Ammonites are an extinct group of marine mollusk, their name given by Pliny the Elder because of the resemblance to the ram’s horns of Ammon, the Egyptian god of life and procreation. Widespread and diverse in Jurassic and Cretaceous periods, ammonites soon died out, but have been found world wide. Ammonites are part of the cephalopod family, along with Nautiloids (shell dwelling creatures) and Coleoids (shell-less mollusks, like squid and octopuses). Ammonites were born with one tiny shell and built new chambers as they grew – thereby creating the segmented shell that can be seen here in this fine example. They would have moved into the new chamber, sealing off the older, smaller chambers – these older chambers were also filled with gas, allowing the ammonite to control its buoyancy. Ammonites first appeared around 450 million years ago, during the Paleozoic Era, and became extinct around 66 million years ago, at the end of the Cretaceous period. The last ammonites became extinct at the same time as the dinosaurs, in a mass extinction called the Cretaceous-Paleogene extinction, which is believed to have been caused by an asteroid colliding into Earth.
Block of Ammonites and Fossilised Shells
A cluster of well preserved ammonites and shells embedded in a stone. A beautifully complex and delicate fern like patterns is visible across some of the ammonites preserved here – the central bottom, bottom right, top right and the two smaller ammonites on the very top left. These are referred to as suture lines, and are used to identify ammonite types. The complicated patterns evident here – patterns often compared to that of an oak leaf – are characteristic of the cleoniceras genus of ammonite. The distinctive nature of these suture lines are especially prevalent when compared to other, more traditional ammonite suture lines such as the lower top left.

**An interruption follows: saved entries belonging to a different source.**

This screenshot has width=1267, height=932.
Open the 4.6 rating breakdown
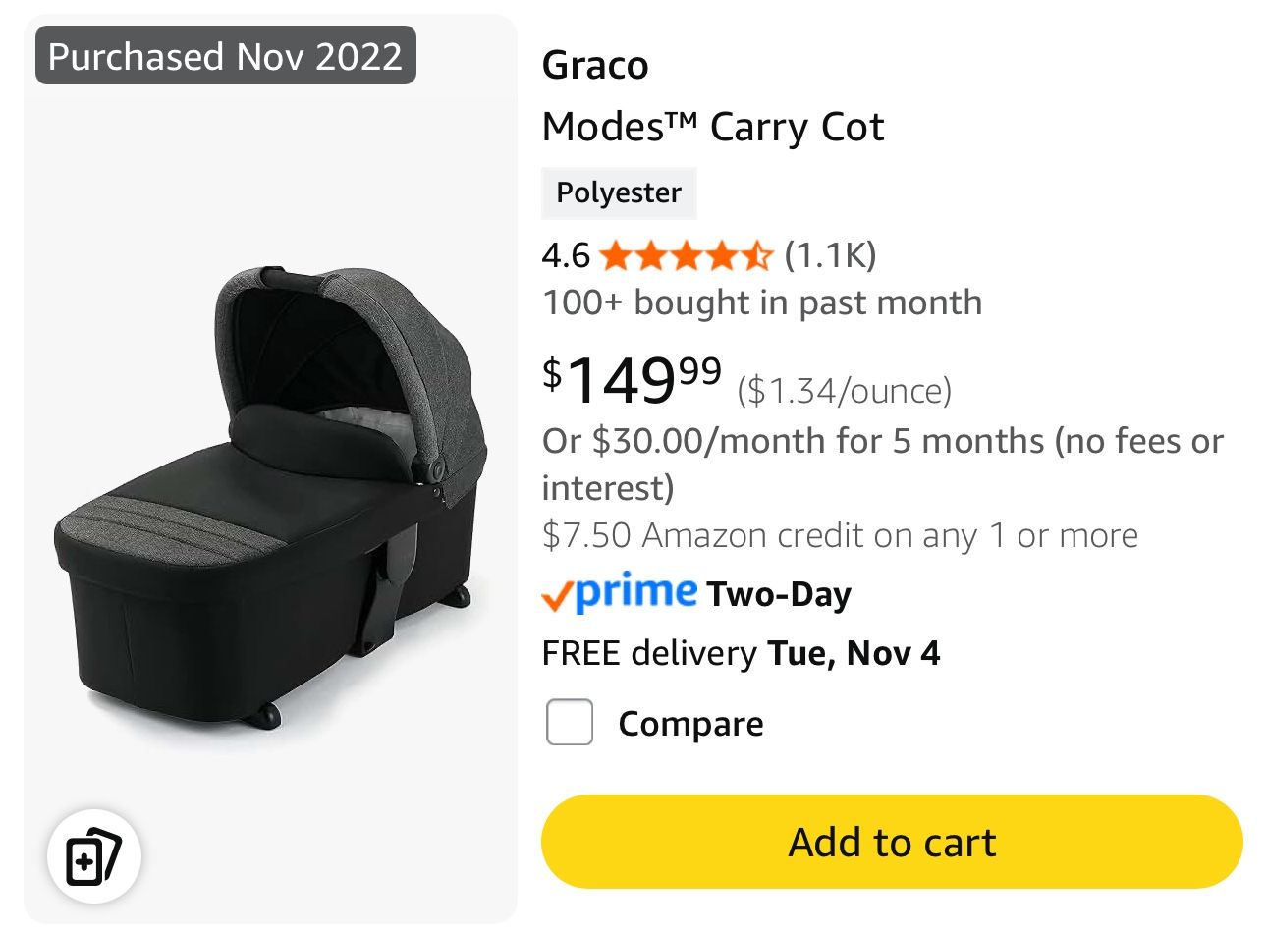pos(566,254)
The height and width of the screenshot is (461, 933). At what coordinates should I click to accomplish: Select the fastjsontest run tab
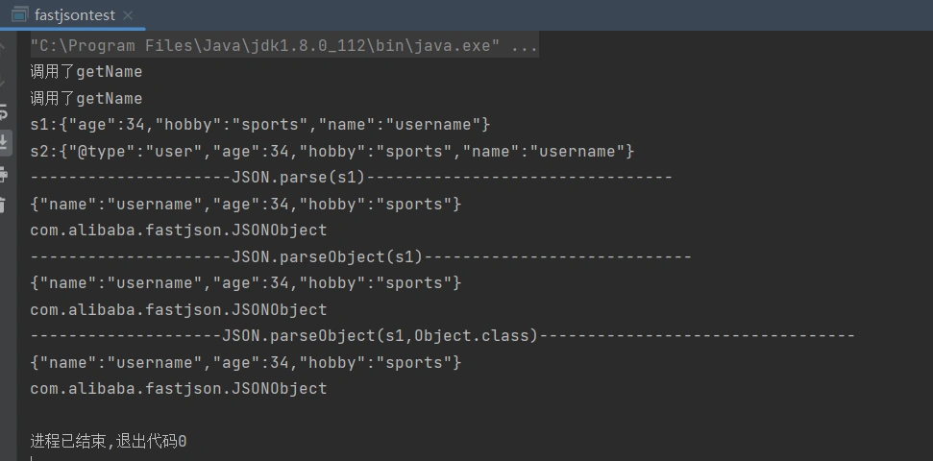pyautogui.click(x=74, y=15)
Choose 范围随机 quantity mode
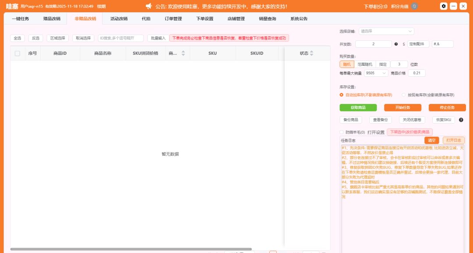This screenshot has width=473, height=253. click(x=365, y=64)
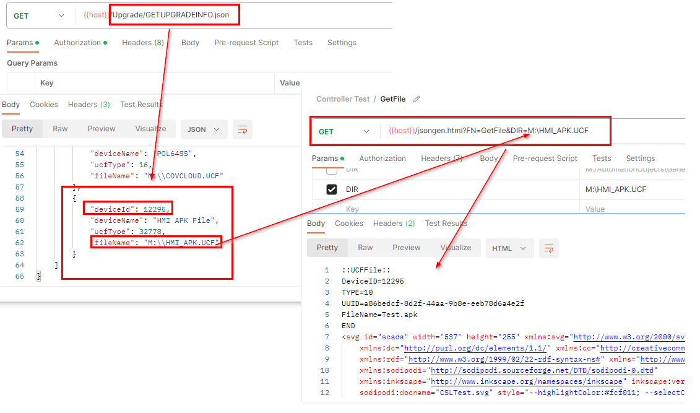This screenshot has height=413, width=700.
Task: Open the Controller Test breadcrumb link
Action: [343, 99]
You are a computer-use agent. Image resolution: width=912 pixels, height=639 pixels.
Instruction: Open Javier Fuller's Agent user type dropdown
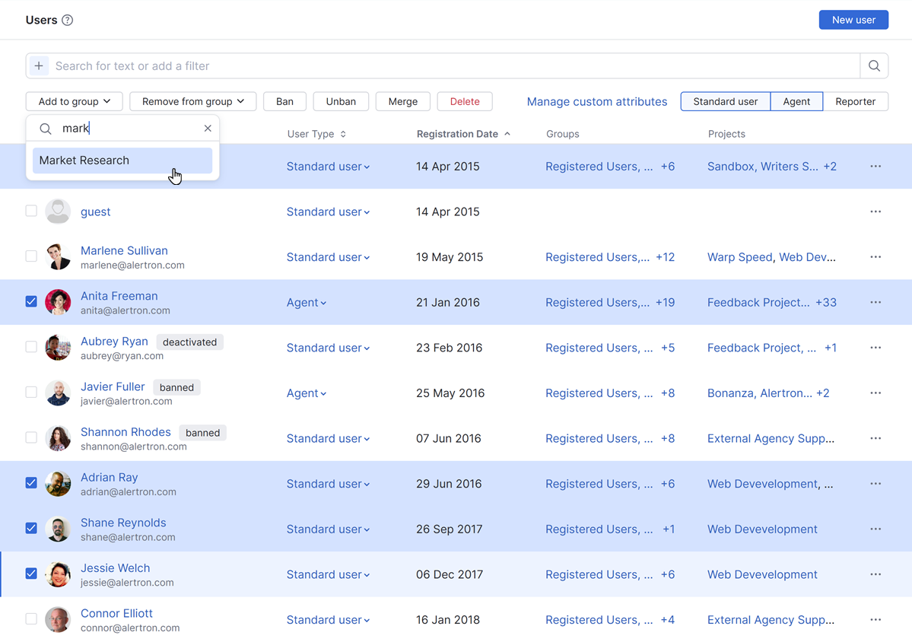307,393
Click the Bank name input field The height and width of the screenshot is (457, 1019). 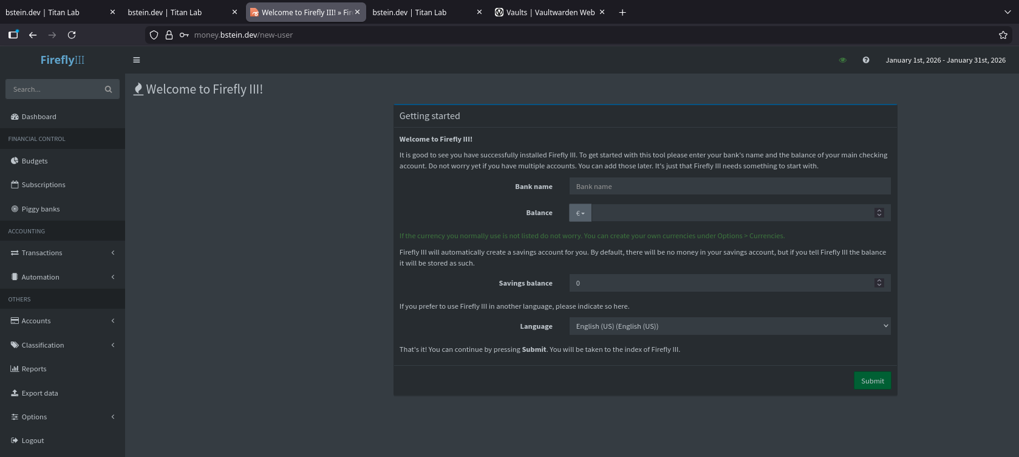[729, 187]
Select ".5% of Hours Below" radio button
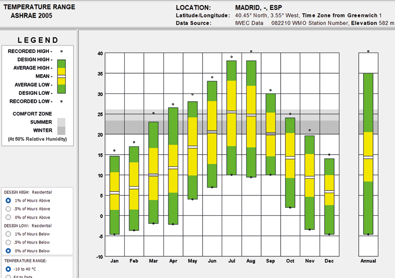 pyautogui.click(x=8, y=242)
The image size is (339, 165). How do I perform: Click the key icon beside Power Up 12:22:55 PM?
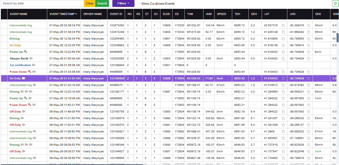[x=26, y=52]
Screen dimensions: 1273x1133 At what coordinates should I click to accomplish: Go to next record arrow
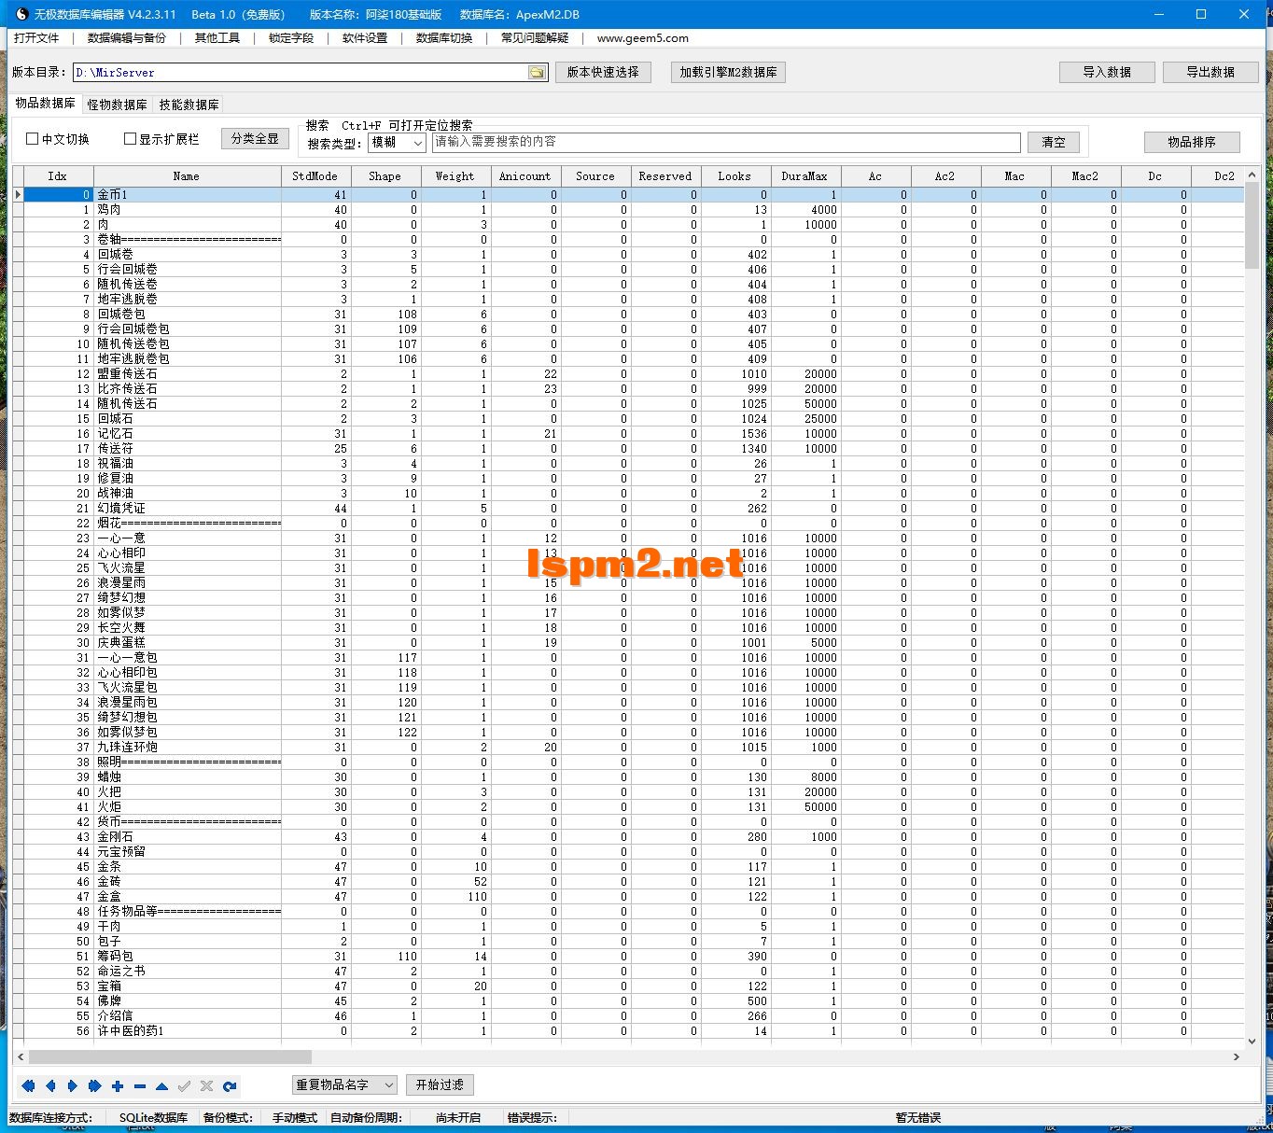coord(73,1085)
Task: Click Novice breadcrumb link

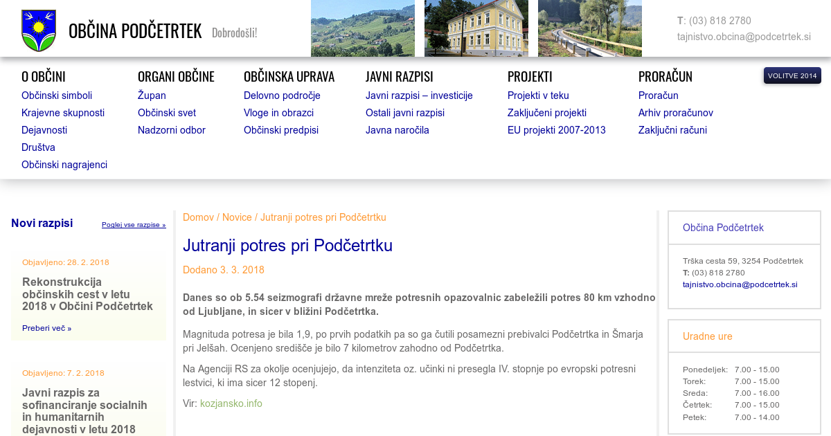Action: pos(237,217)
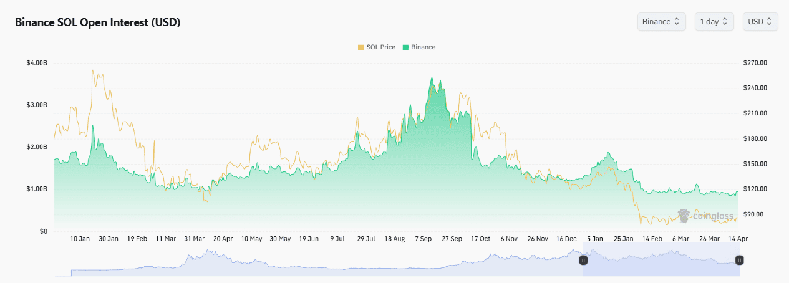Click the SOL price peak near 30 Jan
The width and height of the screenshot is (789, 283).
click(93, 70)
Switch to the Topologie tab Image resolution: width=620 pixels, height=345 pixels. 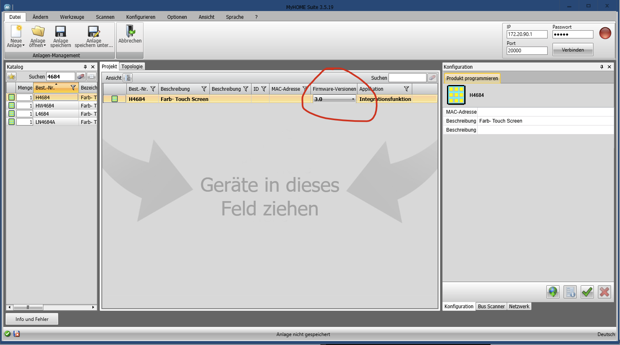pyautogui.click(x=132, y=67)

The cleoniceras ammonites were a genus of the Hoplitidae family, which appeared during the Cretaceous period, around 115 million years ago. Along with all other ammonites, these became extinct in the late Cretaceous period, around 66 million years ago. Cleoniceras Ammonites have often been found in Madagascar. This example has been finely polished to clearly display and showcase the exterior of each ammonite and shell. Some of the shells also display beautiful iridescence.
Period: Cretaceous period
Condition: Fine condition. There are minor cracks on some of the ammonites. Some of the shells are not complete.